[SPARK-57648][SQL] Spread unmatchable left outer join rows across shuffle partitions by sunchao · Pull Request #56719 · apache/spark

sunchao · 2026-06-24T04:45:01Z

Why are the changes needed?

A shuffled LEFT OUTER equi-join can retain a residual ON predicate that references only the preserved left input:

SELECT *
FROM left_table l
LEFT OUTER JOIN right_table r
  ON l.k = r.k AND l.eligible

Rows where l.eligible is false or null cannot match any right-side row, but the join must still emit them as unmatched rows.
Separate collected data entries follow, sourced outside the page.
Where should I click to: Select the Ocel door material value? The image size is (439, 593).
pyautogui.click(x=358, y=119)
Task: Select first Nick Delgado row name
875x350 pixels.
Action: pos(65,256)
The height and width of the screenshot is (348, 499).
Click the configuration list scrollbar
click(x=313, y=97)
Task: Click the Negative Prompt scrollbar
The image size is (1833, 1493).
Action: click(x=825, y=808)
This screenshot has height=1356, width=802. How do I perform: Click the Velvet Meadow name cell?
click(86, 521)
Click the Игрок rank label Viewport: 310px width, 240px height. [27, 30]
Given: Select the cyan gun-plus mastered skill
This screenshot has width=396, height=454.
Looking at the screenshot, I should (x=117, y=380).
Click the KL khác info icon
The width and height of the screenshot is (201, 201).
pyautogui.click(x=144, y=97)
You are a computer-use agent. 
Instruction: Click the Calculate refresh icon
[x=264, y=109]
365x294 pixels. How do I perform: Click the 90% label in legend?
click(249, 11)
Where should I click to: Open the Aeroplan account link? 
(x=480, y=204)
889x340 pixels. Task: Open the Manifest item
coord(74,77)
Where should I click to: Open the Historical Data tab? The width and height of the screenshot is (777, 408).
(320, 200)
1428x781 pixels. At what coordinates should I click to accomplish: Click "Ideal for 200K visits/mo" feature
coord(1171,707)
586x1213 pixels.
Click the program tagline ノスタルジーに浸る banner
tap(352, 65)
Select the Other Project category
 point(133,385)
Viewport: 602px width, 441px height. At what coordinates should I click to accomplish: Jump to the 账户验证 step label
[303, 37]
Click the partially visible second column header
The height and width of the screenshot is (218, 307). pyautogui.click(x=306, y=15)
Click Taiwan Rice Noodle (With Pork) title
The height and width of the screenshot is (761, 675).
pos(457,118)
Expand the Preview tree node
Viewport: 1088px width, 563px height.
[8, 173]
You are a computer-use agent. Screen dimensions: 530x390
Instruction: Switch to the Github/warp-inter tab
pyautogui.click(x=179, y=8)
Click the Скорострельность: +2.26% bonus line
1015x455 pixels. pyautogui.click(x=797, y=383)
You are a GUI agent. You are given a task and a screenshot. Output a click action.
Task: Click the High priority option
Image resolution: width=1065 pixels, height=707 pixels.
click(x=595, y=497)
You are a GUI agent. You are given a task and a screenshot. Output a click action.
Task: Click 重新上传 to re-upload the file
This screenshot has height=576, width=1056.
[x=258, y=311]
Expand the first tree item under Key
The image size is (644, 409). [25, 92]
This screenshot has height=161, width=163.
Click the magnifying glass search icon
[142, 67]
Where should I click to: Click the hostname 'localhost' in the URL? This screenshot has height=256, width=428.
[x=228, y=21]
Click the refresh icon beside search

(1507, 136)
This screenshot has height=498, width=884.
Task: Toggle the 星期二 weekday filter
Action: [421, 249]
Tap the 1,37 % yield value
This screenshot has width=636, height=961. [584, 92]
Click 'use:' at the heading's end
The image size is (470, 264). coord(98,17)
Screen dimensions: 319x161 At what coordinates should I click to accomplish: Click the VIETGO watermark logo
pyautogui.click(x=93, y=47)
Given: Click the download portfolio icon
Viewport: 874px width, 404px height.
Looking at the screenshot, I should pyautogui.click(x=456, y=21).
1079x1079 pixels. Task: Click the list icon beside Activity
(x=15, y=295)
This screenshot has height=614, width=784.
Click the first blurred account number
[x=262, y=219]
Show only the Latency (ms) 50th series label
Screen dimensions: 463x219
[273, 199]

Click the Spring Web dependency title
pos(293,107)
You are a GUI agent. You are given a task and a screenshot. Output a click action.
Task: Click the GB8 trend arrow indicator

Spark currently shuffles only by k, so a common non-null key can funnel all such rows into one reducer even though they do not need to be co-located.

This addresses SPARK-57648.

What changes were proposed in this PR?

For shuffled left outer joins, when spark.sql.shuffle.spreadNullJoinKeys.enabled is enabled, this PR recognizes a conservative subset of deterministic residual predicates that reference only the left input.

For eligible joins it appends a physical guard key:

left: IF(residual_condition, TRUE, NULL)
right: TRUE

Rows for which the residual is true retain normal hash co-location. Rows for which it is false or null receive a null guard and use the existing NullAwareHashPartitioning path, allowing them to spread across reducers. The original residual remains on the join.

A tag on the synthetic guard makes the shuffled join require every physical join key, preventing an existing partitioning on only the original equi-join keys from bypassing the guard. Ordinary null-aware joins keep their existing distribution behavior.

How was this PR tested?

./build/sbt "sql/testOnly org.apache.spark.sql.JoinSuite -- -z SPARK-57648" — 3 tests passed.
./build/sbt "sql/testOnly org.apache.spark.sql.connector.KeyGroupedPartitioningSuite -- -z SPARK-42038" — 9 tests passed.
./build/sbt "sql/testOnly org.apache.spark.sql.execution.joins.OuterJoinSuite -- -z ordinary" — 8 tests passed.
./build/sbt "sql/testOnly org.apache.spark.sql.execution.joins.ExistenceJoinSuite -- -z ordinary" — 3 tests passed.
./dev/lint-scala — Scalastyle and Scalafmt passed.
git diff --check

Does this PR introduce any user-facing change?

Yes, on master only when spark.sql.shuffle.spreadNullJoinKeys.enabled is enabled. Eligible shuffled left outer joins may distribute provably unmatchable rows across multiple shuffle partitions. Query results are unchanged, and the configuration remains disabled by default.

Was this patch authored or co-authored using generative AI tooling?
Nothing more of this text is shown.